Jeremy, please look at the two commits in http://git.samba.org/?p=gd/samba/.git;a=shortlog;h=master-schannel before digging deeper.
Not the right fix (although I appreciate the error message you used :-). My patch changes cm_get_schannel_creds() to return NTSTATUS, which is what we should be doing here. Sorry, you'll have to rebase :-). Jeremy.
Ok, ok :) But please look at the 2nd commit, this is really a huge problem for multiple schanneld connections.
Created attachment 5916 [details] Plain patch fro 3.5.x.

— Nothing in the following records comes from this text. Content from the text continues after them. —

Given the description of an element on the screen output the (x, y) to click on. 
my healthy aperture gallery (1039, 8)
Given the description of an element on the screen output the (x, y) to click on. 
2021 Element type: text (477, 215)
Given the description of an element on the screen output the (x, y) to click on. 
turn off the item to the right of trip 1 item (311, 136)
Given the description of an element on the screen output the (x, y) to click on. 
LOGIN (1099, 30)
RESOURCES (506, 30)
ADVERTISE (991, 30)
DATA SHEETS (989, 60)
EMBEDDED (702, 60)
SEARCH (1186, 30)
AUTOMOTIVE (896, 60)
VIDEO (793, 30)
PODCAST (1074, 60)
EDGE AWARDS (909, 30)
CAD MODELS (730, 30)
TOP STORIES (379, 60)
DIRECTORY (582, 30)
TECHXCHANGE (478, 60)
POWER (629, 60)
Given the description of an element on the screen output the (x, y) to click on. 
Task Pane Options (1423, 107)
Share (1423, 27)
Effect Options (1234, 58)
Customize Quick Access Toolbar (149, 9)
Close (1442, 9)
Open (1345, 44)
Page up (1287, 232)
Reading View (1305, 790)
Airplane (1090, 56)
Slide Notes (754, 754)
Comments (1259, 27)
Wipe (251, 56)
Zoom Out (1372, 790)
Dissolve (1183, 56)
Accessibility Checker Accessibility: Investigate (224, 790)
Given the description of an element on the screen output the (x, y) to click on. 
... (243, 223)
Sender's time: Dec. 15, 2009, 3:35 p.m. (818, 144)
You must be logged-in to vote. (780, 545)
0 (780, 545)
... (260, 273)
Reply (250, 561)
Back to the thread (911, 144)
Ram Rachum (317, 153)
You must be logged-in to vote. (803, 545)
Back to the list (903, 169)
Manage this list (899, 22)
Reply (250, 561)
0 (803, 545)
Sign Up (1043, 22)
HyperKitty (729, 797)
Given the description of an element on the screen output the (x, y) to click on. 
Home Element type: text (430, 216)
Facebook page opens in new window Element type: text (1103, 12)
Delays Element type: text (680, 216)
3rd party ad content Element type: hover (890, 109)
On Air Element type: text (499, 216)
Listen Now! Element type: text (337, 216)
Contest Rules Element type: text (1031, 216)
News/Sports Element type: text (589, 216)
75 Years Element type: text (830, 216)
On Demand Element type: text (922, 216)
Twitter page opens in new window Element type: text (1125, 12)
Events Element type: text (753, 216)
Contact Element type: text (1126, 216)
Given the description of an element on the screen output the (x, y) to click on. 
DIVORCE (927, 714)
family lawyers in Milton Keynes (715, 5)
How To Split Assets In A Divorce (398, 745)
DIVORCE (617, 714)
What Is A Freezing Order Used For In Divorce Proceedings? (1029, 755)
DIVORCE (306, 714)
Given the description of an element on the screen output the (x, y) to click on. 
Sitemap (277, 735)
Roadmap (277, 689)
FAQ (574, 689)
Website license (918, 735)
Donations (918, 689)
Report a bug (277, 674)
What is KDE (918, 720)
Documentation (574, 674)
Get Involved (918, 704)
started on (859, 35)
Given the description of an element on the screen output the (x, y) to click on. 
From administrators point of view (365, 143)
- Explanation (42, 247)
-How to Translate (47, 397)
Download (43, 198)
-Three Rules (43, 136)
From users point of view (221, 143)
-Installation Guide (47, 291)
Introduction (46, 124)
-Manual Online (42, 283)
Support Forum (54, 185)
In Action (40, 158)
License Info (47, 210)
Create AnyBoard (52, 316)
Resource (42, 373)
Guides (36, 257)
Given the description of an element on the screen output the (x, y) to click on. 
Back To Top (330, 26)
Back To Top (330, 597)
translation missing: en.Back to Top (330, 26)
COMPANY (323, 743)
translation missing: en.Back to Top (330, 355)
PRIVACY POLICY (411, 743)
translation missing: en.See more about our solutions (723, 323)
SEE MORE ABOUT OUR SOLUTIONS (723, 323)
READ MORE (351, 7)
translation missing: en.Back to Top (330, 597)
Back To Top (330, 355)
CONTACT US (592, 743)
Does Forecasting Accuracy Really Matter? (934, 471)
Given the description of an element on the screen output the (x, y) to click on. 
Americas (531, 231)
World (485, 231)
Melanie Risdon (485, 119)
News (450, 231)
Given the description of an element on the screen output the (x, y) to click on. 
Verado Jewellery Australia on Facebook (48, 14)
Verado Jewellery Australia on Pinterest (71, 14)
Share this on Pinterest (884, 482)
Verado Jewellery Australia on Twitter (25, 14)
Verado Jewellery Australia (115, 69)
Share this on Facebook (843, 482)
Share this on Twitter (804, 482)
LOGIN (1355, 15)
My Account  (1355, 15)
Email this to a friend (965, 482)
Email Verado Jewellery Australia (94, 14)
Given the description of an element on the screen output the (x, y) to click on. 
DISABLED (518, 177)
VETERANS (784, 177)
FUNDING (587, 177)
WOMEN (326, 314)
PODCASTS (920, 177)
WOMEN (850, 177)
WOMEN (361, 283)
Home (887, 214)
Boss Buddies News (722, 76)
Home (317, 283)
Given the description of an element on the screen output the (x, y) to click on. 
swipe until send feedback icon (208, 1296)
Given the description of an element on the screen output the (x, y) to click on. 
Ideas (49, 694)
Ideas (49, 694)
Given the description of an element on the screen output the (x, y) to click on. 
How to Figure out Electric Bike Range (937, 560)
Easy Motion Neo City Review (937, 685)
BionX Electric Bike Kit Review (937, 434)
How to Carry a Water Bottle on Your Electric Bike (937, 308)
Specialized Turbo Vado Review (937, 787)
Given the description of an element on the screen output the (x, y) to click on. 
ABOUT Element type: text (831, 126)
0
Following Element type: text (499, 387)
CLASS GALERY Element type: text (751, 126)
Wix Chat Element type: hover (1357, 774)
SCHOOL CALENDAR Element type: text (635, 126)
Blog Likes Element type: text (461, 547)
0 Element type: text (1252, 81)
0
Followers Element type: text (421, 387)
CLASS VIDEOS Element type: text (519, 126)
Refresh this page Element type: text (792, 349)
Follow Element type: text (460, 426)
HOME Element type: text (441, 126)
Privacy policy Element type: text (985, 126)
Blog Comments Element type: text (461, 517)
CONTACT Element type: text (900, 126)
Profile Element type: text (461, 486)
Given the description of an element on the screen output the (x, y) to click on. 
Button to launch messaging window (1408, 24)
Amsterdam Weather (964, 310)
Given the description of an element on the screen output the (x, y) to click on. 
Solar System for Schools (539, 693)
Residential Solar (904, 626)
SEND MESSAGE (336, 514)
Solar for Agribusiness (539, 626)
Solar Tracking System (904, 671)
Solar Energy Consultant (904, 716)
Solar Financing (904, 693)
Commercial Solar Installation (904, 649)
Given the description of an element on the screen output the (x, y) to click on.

Created attachment 5917 [details] Guenther's patch for 3.5.x to fix the allocation problem.
Created attachment 5918 [details] gt-am format patch for 3.5.x.
Unfortunately, gd's patch breaks the s4 WAF build due to : ../../libcli/auth/credentials.c: In function ‘netlogon_creds_copy’: ../../libcli/auth/credentials.c:485: error: implicit declaration of function ‘sid_dup_talloc’ ../../libcli/auth/credentials.c:485: warning: assignment makes pointer from integer without a cast Will post a fix shortly. Jeremy.
Created attachment 5920 [details] git am format patch for 3.4.x.
Created attachment 5921 [details] git am fix for 3.5.x - part1
Created attachment 5922 [details] git am fix for 3.5.x - part2
David Woodhouse <dwmw2@infradead.org> - please apply the two attachments marked as "git am fix for 3.5.x - part1", and "part2". These should fix the issue for you. Please report back that they have fixed the problem. Guenther, if you're satisfied with the patches for 3.5.x and 3.4.x please re-assign to Karolin for inclusion. Jeremy
Thanks. Given that I didn't really know how to reliably reproduce it, is there something I should be looking for in the logs which tells me it *would* have happened?
Errr - no, sorry :-). It's the absence of a crash. Rather like one hand clapping :-). Jeremy.
Hm, then I'll tell you in a week or so if it hasn't crashed :)
Karolin, please add to 3.4 (that one patch) and to 3.5 (the two patches)
Pushed to both branches. Closing out bug report. Please feel free to reopen if it's still an issue. Thanks!
*** Bug 8062 has been marked as a duplicate of this bug. ***